» Text provided:
%%

TransformerDecoder: optional positional encoding and final matmul by Gerstenberger · Pull Request #93 · rwth-i6/i6_models

Gerstenberger · 2026-01-29T10:23:09Z

Changes for positional encoding and the final matrix multiplication of model output and output embedding matrix to be both optional.

This allows us to use the implementation for self-normalized LM Transformer training, where positional encoding is not required and the final matmul is replaced by another matmul in the sampling loss.

My only question is: should this be a TransformerDecoderV2 instead?

NeoLegends · 2026-01-29T10:37:48Z

i6_models/assemblies/transformer/transformer_decoder_v1.py

    num_output: int
    logits_bias: bool
    share_embedding: bool
+    use_positional_encoding: bool = True


I wonder if, instead of being a flag, this should be a configurable module instead, which you simply replace with a noop if you don't want any positional encoding. This would allow using other positional encoding schemes other than sinusoidal as well.

Yes, agree, better would be to have this more dynamic.

ConformerMHSARelPosV1._sinusoidal_pe should maybe be moved to a separate function, and then you would have positional_encoding=absolute_sinusoidal_positional_encoding as default, and None is also allowed.

NeoLegends · 2026-01-29T10:38:22Z

i6_models/assemblies/transformer/transformer_decoder_v1.py

    logits_bias: bool
    share_embedding: bool
+    use_positional_encoding: bool = True
+    do_output_embedding_matmul: bool = True


Perhaps

Suggested change

do_output_embedding_matmul: bool = True

embed_outputs_to_vocab_dim: bool = True

is clearer naming-wise?

I don't think it's cleaner. But I also don't like the original name. But I'm also not sure whether I like the logic at all (see my separate comment on this, why to have the out_logits at all if it is not used).

%%

» Information supplied:
%%

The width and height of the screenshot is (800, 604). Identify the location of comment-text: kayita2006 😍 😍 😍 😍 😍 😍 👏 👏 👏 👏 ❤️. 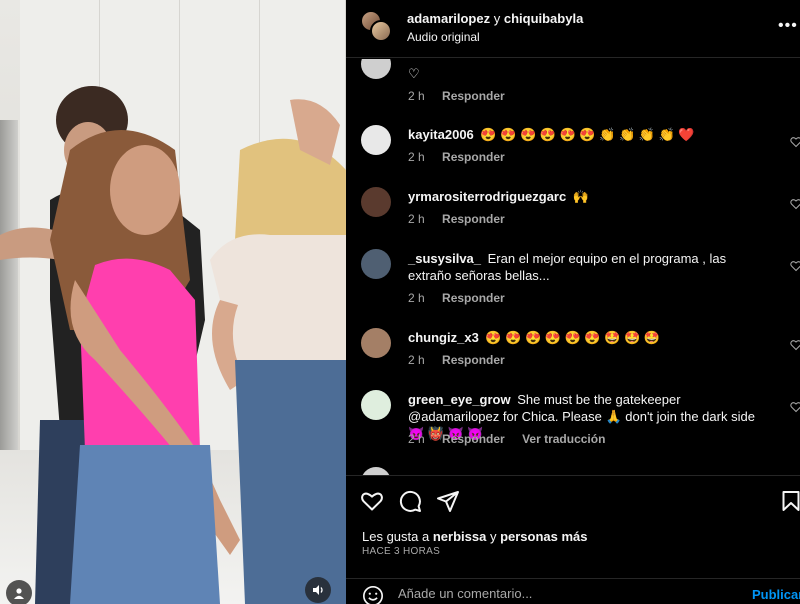
(552, 134).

%%

» Required action 1: In the pull request thread, what name does NeoLegends propose in place of do_output_embedding_matmul?
» Required action 2: Translate this sentence from the pull request thread into German: "My only question is: should this be a TransformerDecoderV2 instead?"

» Expected output 1: embed_outputs_to_vocab_dim

» Expected output 2: Meine einzige Frage ist: Sollte das stattdessen ein TransformerDecoderV2 sein?